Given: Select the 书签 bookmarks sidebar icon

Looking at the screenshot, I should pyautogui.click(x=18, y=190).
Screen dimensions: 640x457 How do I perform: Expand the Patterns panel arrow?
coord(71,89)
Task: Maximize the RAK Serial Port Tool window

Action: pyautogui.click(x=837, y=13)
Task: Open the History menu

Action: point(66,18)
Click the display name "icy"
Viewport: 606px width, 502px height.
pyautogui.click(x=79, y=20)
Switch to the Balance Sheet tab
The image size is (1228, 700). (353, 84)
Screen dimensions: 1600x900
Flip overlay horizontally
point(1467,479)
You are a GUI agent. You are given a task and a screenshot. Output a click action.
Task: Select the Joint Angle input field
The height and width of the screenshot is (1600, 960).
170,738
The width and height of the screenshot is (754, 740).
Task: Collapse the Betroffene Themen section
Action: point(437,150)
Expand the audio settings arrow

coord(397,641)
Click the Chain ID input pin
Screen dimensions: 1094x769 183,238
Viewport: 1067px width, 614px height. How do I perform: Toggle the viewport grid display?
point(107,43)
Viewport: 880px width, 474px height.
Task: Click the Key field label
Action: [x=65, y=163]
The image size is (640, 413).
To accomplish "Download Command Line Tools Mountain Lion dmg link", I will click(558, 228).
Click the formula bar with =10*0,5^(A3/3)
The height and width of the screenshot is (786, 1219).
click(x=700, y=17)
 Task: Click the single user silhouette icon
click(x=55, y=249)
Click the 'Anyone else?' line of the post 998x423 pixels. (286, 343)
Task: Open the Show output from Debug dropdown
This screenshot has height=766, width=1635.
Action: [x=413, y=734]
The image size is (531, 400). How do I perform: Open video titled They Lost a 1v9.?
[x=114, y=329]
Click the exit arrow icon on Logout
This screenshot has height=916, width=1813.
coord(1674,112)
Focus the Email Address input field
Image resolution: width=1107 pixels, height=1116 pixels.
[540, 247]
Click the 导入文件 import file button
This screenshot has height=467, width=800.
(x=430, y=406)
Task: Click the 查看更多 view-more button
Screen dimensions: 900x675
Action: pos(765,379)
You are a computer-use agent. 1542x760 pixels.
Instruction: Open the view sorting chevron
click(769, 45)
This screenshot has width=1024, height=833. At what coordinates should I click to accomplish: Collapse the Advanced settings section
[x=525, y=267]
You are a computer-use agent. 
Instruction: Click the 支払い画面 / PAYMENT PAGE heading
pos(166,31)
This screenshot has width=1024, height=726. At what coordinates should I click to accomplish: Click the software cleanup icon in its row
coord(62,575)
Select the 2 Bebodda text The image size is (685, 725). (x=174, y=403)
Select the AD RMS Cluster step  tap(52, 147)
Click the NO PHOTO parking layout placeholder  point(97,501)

------------

= PROBLEM REQUIREMENTS =
Set down each entry again, exactly as written.

= ANSWER =
Given: Select the 书签 bookmarks sidebar icon

Looking at the screenshot, I should pyautogui.click(x=18, y=190).
Screen dimensions: 640x457 How do I perform: Expand the Patterns panel arrow?
coord(71,89)
Task: Maximize the RAK Serial Port Tool window

Action: pyautogui.click(x=837, y=13)
Task: Open the History menu

Action: point(66,18)
Click the display name "icy"
Viewport: 606px width, 502px height.
pyautogui.click(x=79, y=20)
Switch to the Balance Sheet tab
The image size is (1228, 700). (353, 84)
Screen dimensions: 1600x900
Flip overlay horizontally
point(1467,479)
You are a GUI agent. You are given a task and a screenshot. Output a click action.
Task: Select the Joint Angle input field
The height and width of the screenshot is (1600, 960).
170,738
The width and height of the screenshot is (754, 740).
Task: Collapse the Betroffene Themen section
Action: point(437,150)
Expand the audio settings arrow

coord(397,641)
Click the Chain ID input pin
Screen dimensions: 1094x769 183,238
Viewport: 1067px width, 614px height. How do I perform: Toggle the viewport grid display?
point(107,43)
Viewport: 880px width, 474px height.
Task: Click the Key field label
Action: [x=65, y=163]
The image size is (640, 413).
To accomplish "Download Command Line Tools Mountain Lion dmg link", I will click(558, 228).
Click the formula bar with =10*0,5^(A3/3)
The height and width of the screenshot is (786, 1219).
click(x=700, y=17)
 Task: Click the single user silhouette icon
click(x=55, y=249)
Click the 'Anyone else?' line of the post 998x423 pixels. (286, 343)
Task: Open the Show output from Debug dropdown
This screenshot has height=766, width=1635.
Action: [x=413, y=734]
The image size is (531, 400). How do I perform: Open video titled They Lost a 1v9.?
[x=114, y=329]
Click the exit arrow icon on Logout
This screenshot has height=916, width=1813.
coord(1674,112)
Focus the Email Address input field
Image resolution: width=1107 pixels, height=1116 pixels.
[540, 247]
Click the 导入文件 import file button
This screenshot has height=467, width=800.
(x=430, y=406)
Task: Click the 查看更多 view-more button
Screen dimensions: 900x675
Action: pos(765,379)
You are a computer-use agent. 1542x760 pixels.
Instruction: Open the view sorting chevron
click(769, 45)
This screenshot has width=1024, height=833. At what coordinates should I click to accomplish: Collapse the Advanced settings section
[x=525, y=267]
You are a computer-use agent. 
Instruction: Click the 支払い画面 / PAYMENT PAGE heading
pos(166,31)
This screenshot has width=1024, height=726. At what coordinates should I click to accomplish: Click the software cleanup icon in its row
coord(62,575)
Select the 2 Bebodda text The image size is (685, 725). (x=174, y=403)
Select the AD RMS Cluster step  tap(52, 147)
Click the NO PHOTO parking layout placeholder  point(97,501)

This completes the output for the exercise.